On campus Associate Professor of Earth Sciences Laura Guertin oversees the Fair Trade program with the help of the students who are officially in charge of spreading the word and educating the campus community, Ralph explained. "In the town, this is how people make a living. Storeowners have such a passion for it. I can go out and see there are 10 Dr. Gs out in the community. To see her passion in other people felt really good."
And last but not least, Ralph was recently hired by Communications Test Design, Inc. (CTDI) as a marketing project coordinator responsible for making marketing materials for clients. Ralph said before the internship began that she was extremely excited to experience the corporate world and is hoping she can prove herself and get offered a full-time position. She's been working 40 hours per week since the start of summer and is getting paid for this internship.
"CTDI has been a great experience so far and has opened new doors for me," Ralph said. "The skills I have learned from doing marketing, event planning and social media from the Civic Engagement Lab really contributed to my success at the other internships and especially here at CTDI."
Ralph said she learned more than she ever could have dreamed at her three internships, including time management, how to meet deadlines and making and reaching her goals.

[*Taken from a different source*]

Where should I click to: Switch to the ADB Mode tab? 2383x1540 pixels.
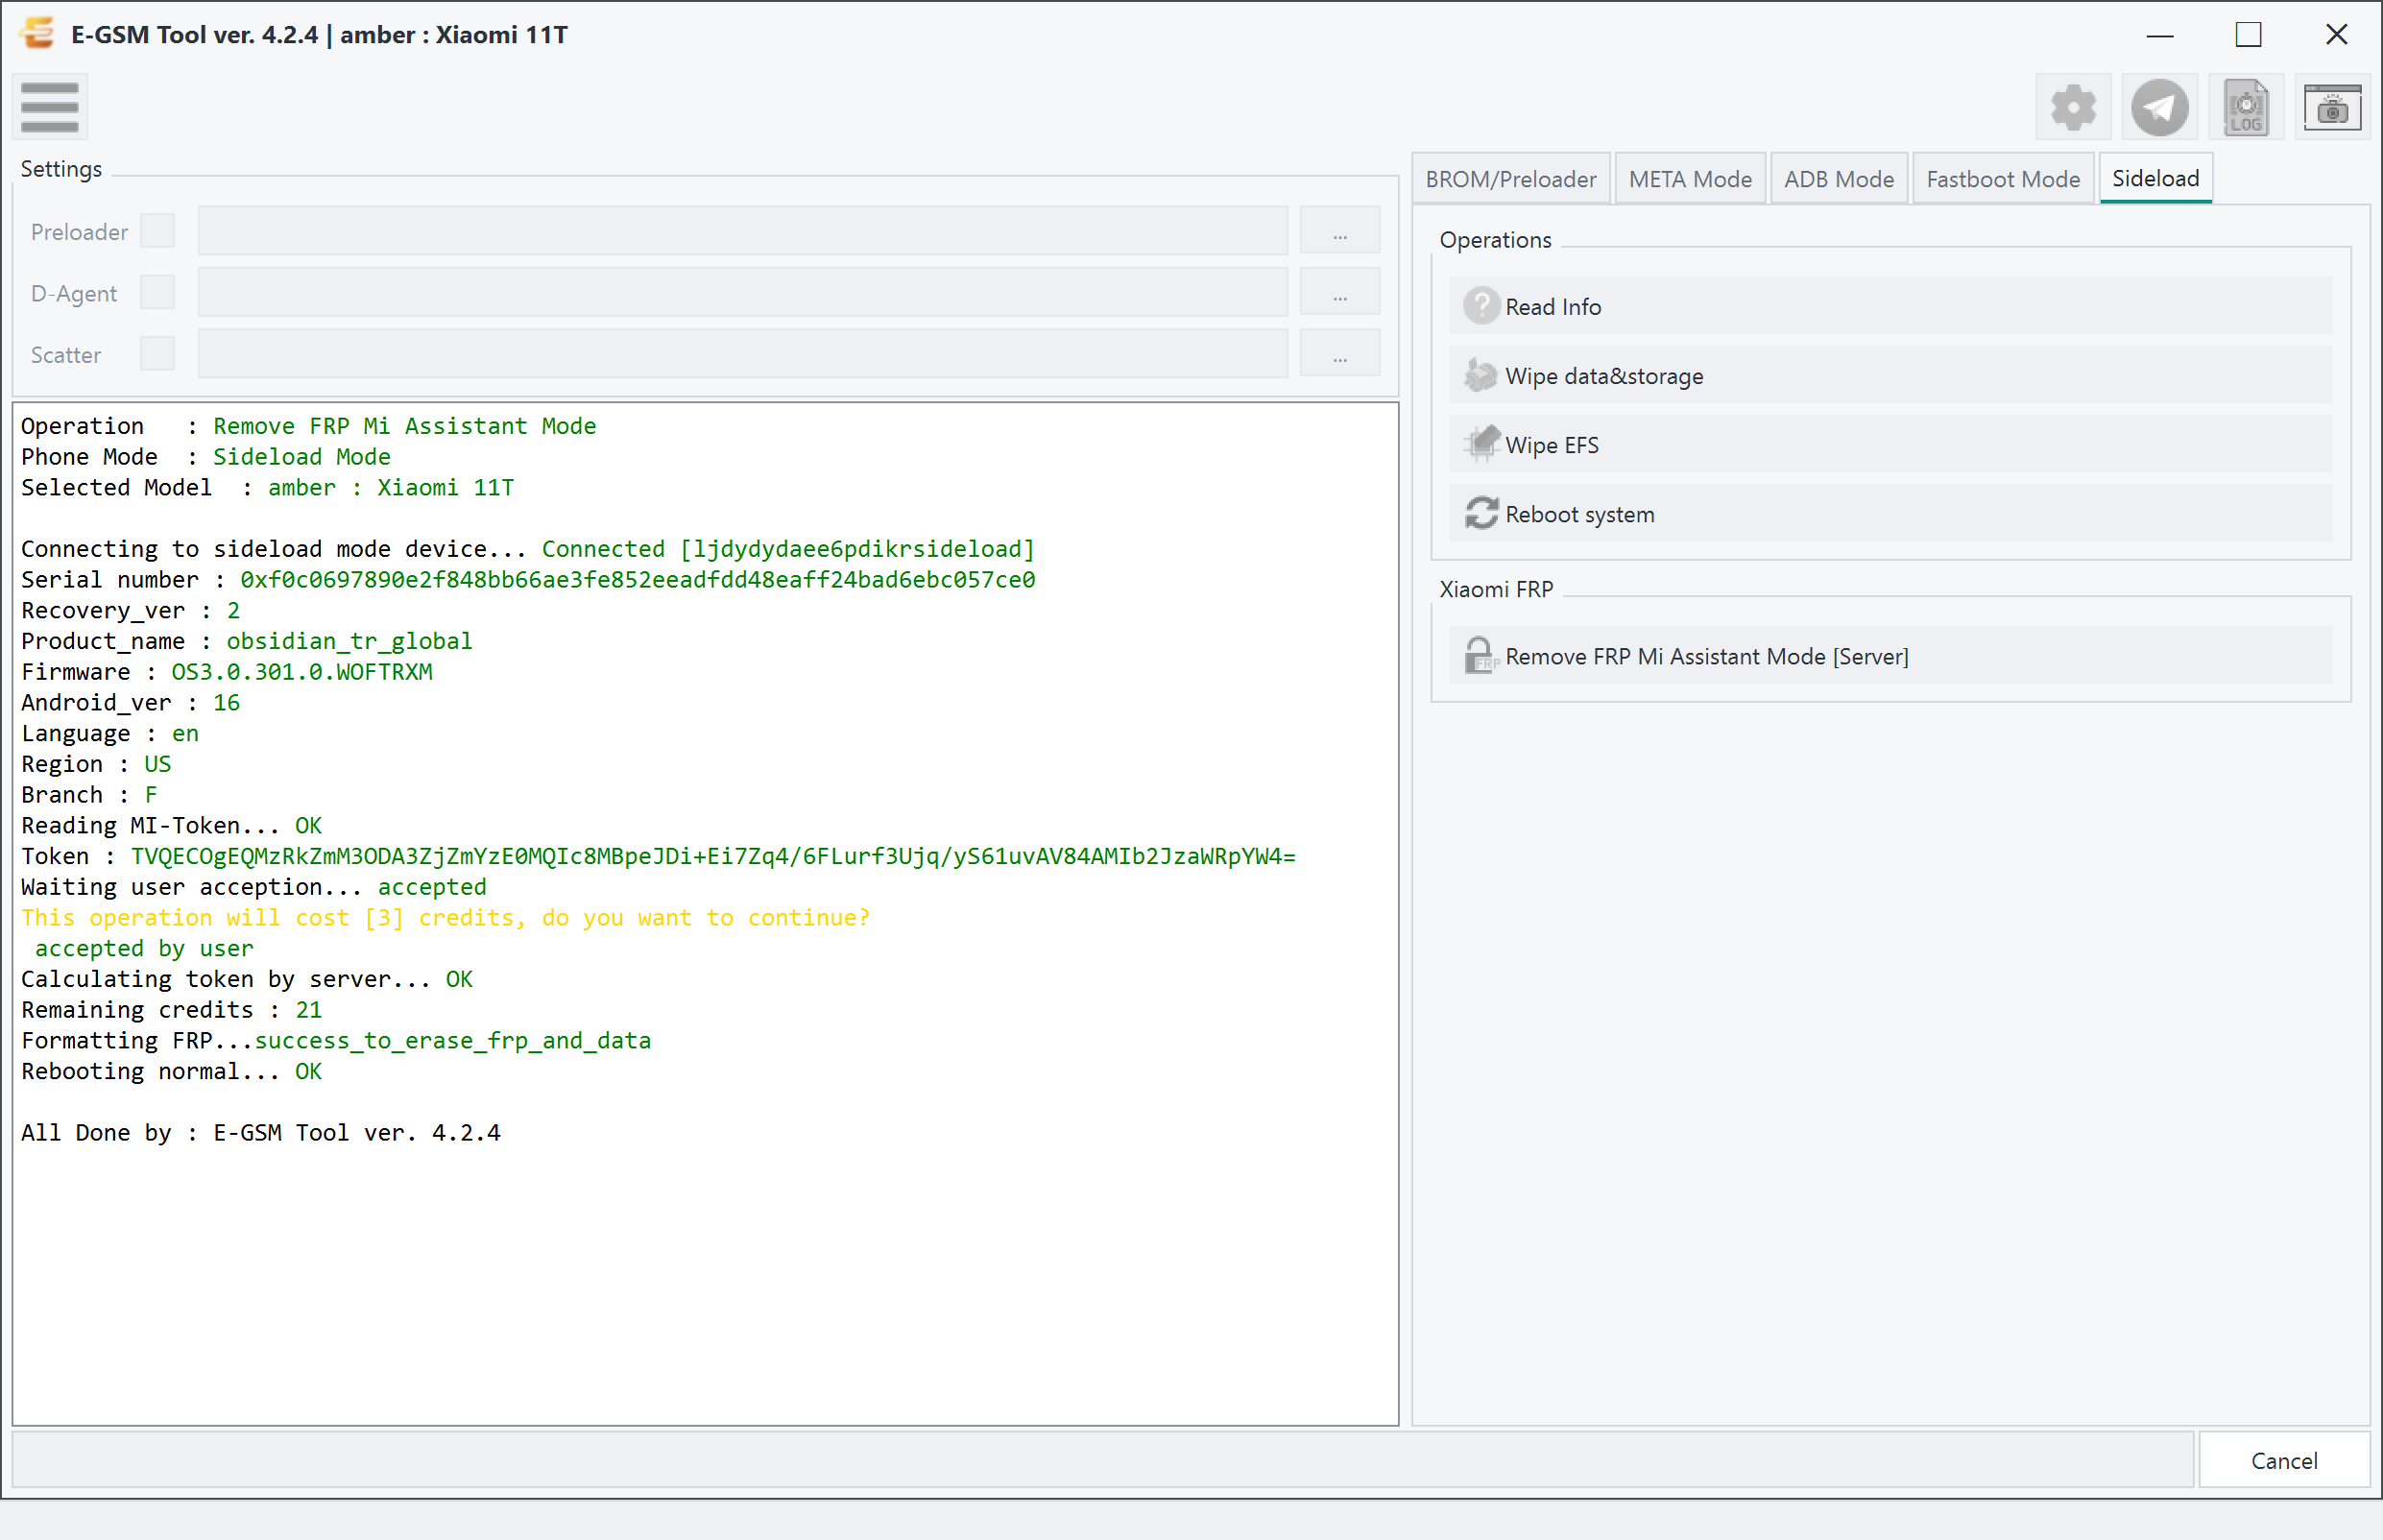1838,179
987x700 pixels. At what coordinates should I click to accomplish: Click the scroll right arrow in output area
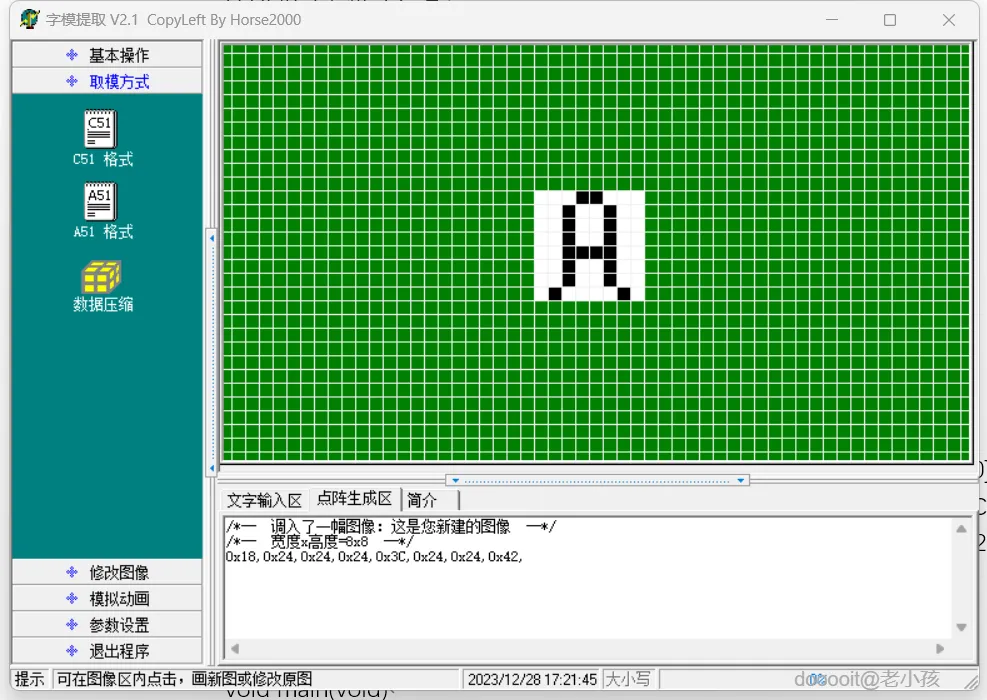(x=940, y=649)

"You have to diversify yourself. Be flexible. Be willing to work with different departments and on different things. Try something new," she advised her undergraduate peers.
"There aren't a lot of paid internships out there but don't make that your priority. Go for what you can get and if you can work for a great company and work in different departments then do that. Get a breadth of experience."
As for her time as an undergraduate at Brandywine, Ralph called it "absolutely unbelievable!"
She traveled to a conference in Boston, attended a student leadership conference in Harrisburg and even studied in Puerto Rico with her communications class. Ralph handled public relations for the Student Government Association, planned a memorial for a student who lost his life, worked on the campus' Blue Out campaign to help stop child abuse, served as an Orientation Leader, was editor of the student-run newspaper The Lion's Eye and was invited by campus administrators to serve on a marketing committee, where she provided a student perspective to the campus' marketing efforts. All while working 35 hours per week at a hoagie shop.
Ralph did it all during her time on campus and loved every minute of it.
"I got to make personal connections with staff and faculty," Ralph said. "I'm going to miss the people. It's a small community here. I knew everyone, even the chancellor. I always felt welcome here. It's such a small campus but it's opening big doors for me.
UPDATE: Aimee Ralph was hired as a full-time employee for CTDI in November 2013.